====== Dataset rows
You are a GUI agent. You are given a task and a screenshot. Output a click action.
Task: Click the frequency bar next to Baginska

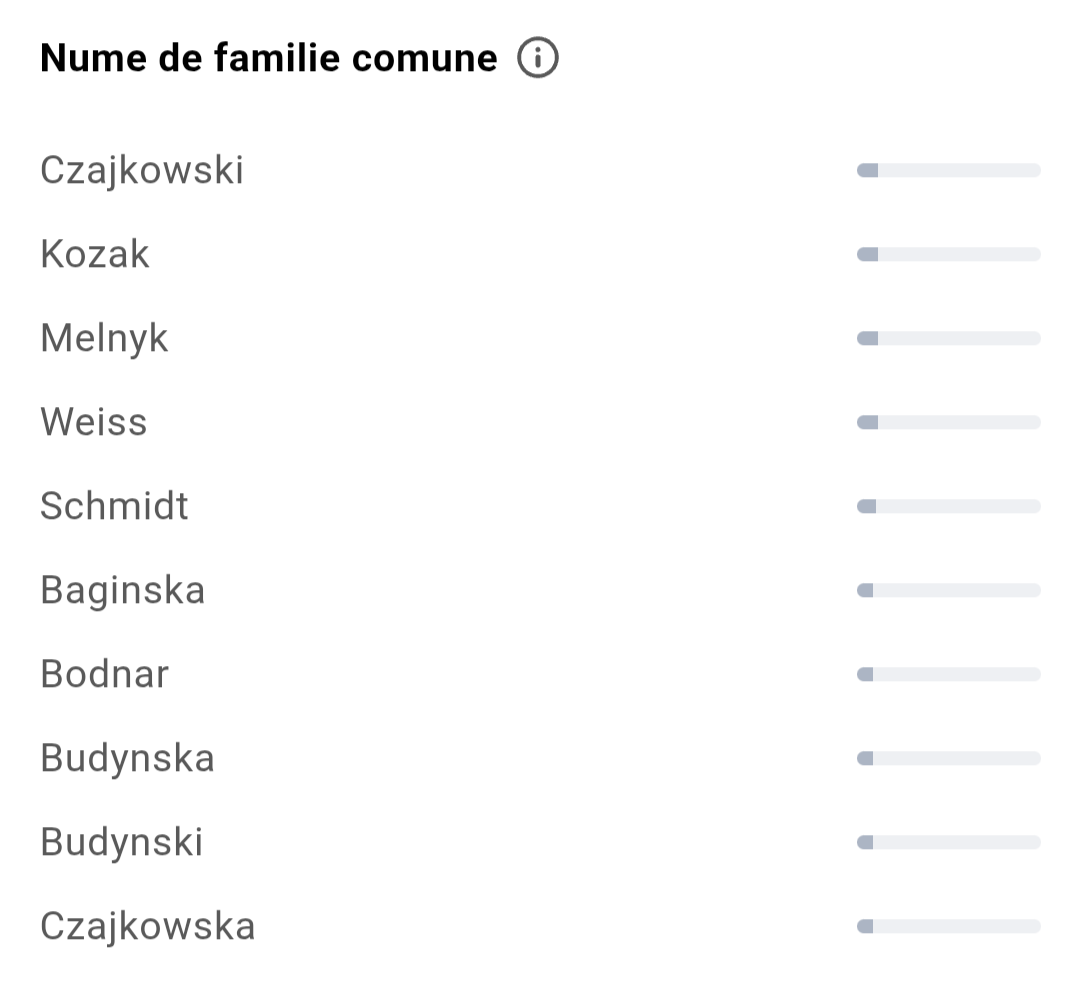tap(948, 590)
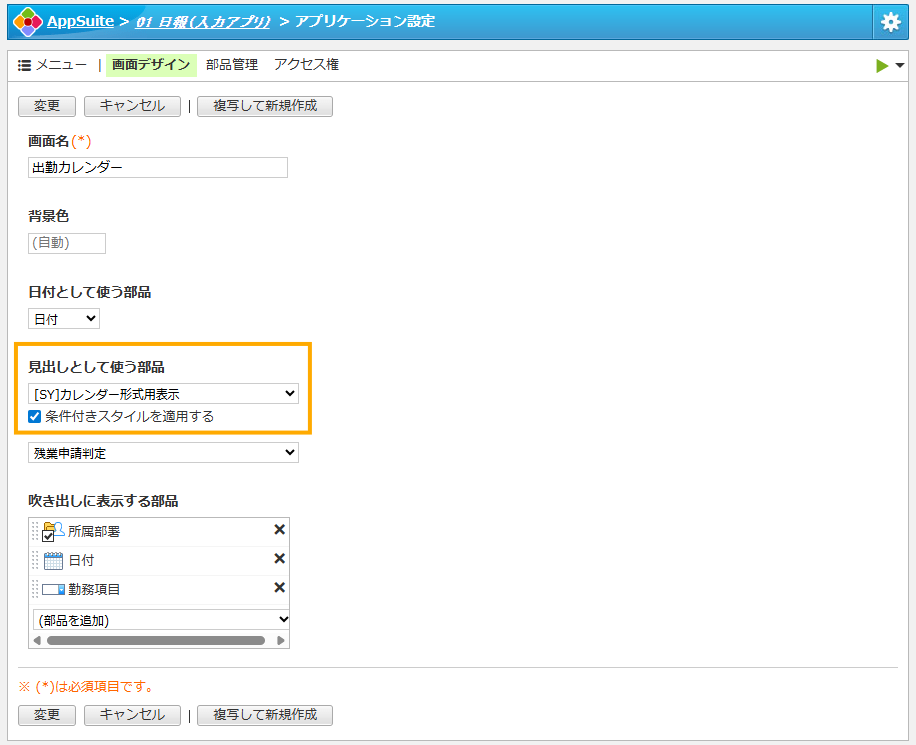Uncheck 条件付きスタイルを適用する checkbox
The image size is (916, 745).
[35, 417]
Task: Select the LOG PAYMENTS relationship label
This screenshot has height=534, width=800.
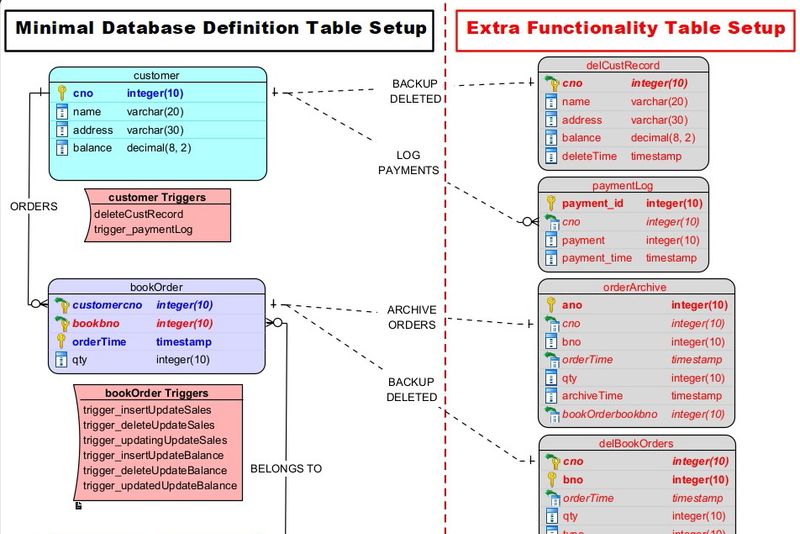Action: tap(408, 163)
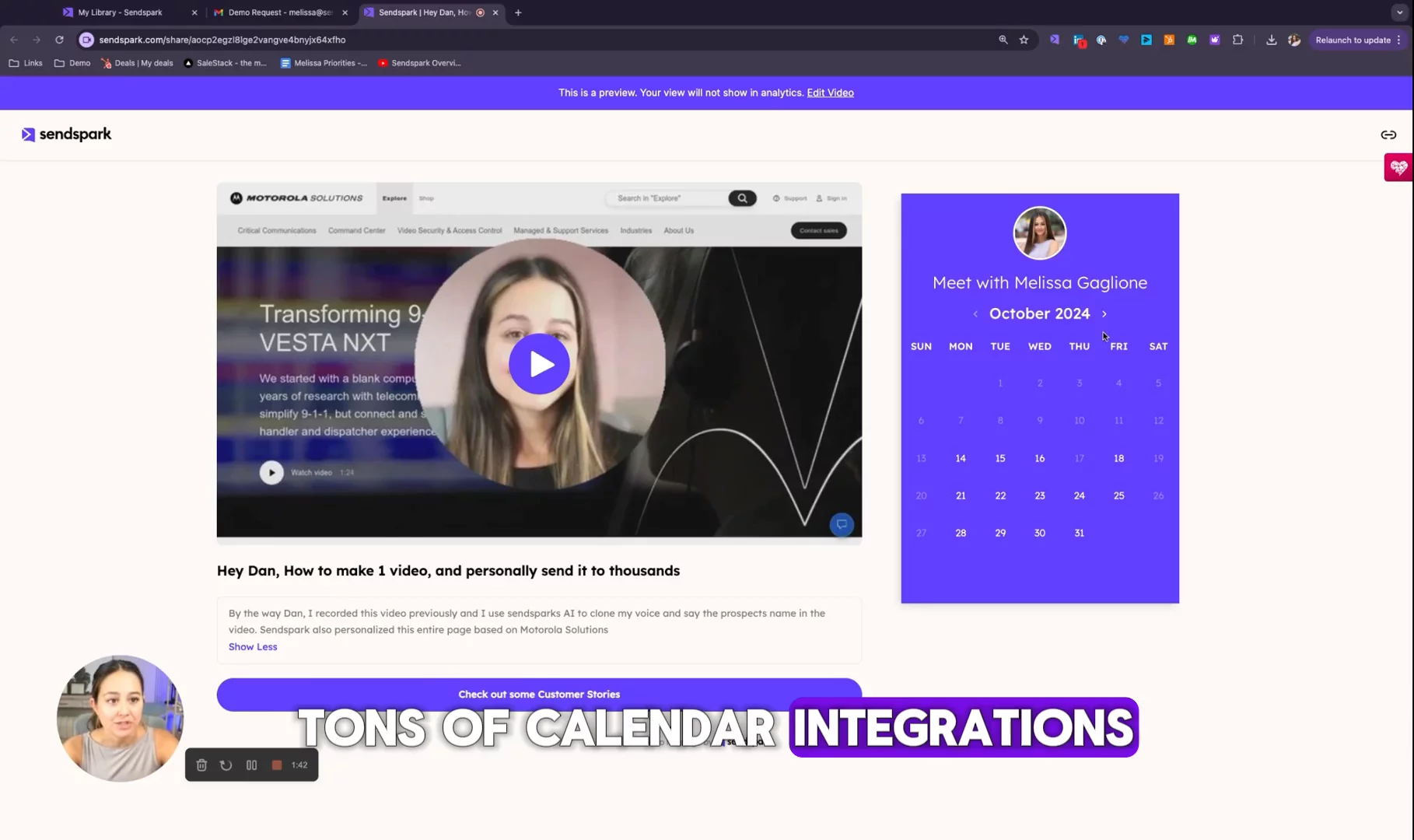
Task: Play the main Sendspark video
Action: pyautogui.click(x=539, y=364)
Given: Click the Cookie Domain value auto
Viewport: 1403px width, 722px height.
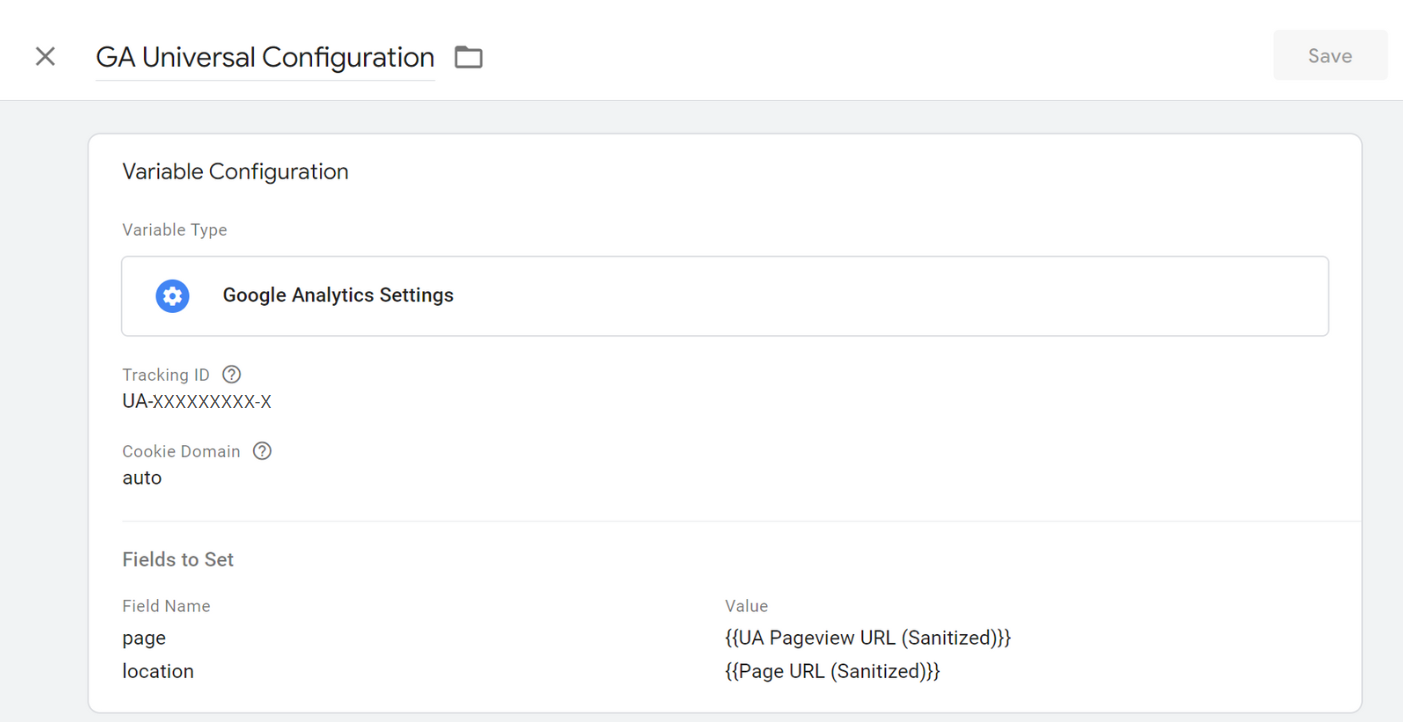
============
▶ [Challenge]: Rewrite the items above as a numbered list, dropping any blank lines and leaving the pictures out.

▶ [Expected answer]:
1. You are a GUI agent. You are given a task and a screenshot. Output a click action.
2. Task: Click the frequency bar next to Baginska
3. tap(948, 590)
4. Uncheck 条件付きスタイルを適用する checkbox
5. The image size is (916, 745).
6. [35, 417]
7. Task: Select the LOG PAYMENTS relationship label
8. This screenshot has height=534, width=800.
9. Action: tap(408, 163)
10. Task: Play the main Sendspark video
11. Action: pyautogui.click(x=539, y=364)
12. Given: Click the Cookie Domain value auto
13. Viewport: 1403px width, 722px height.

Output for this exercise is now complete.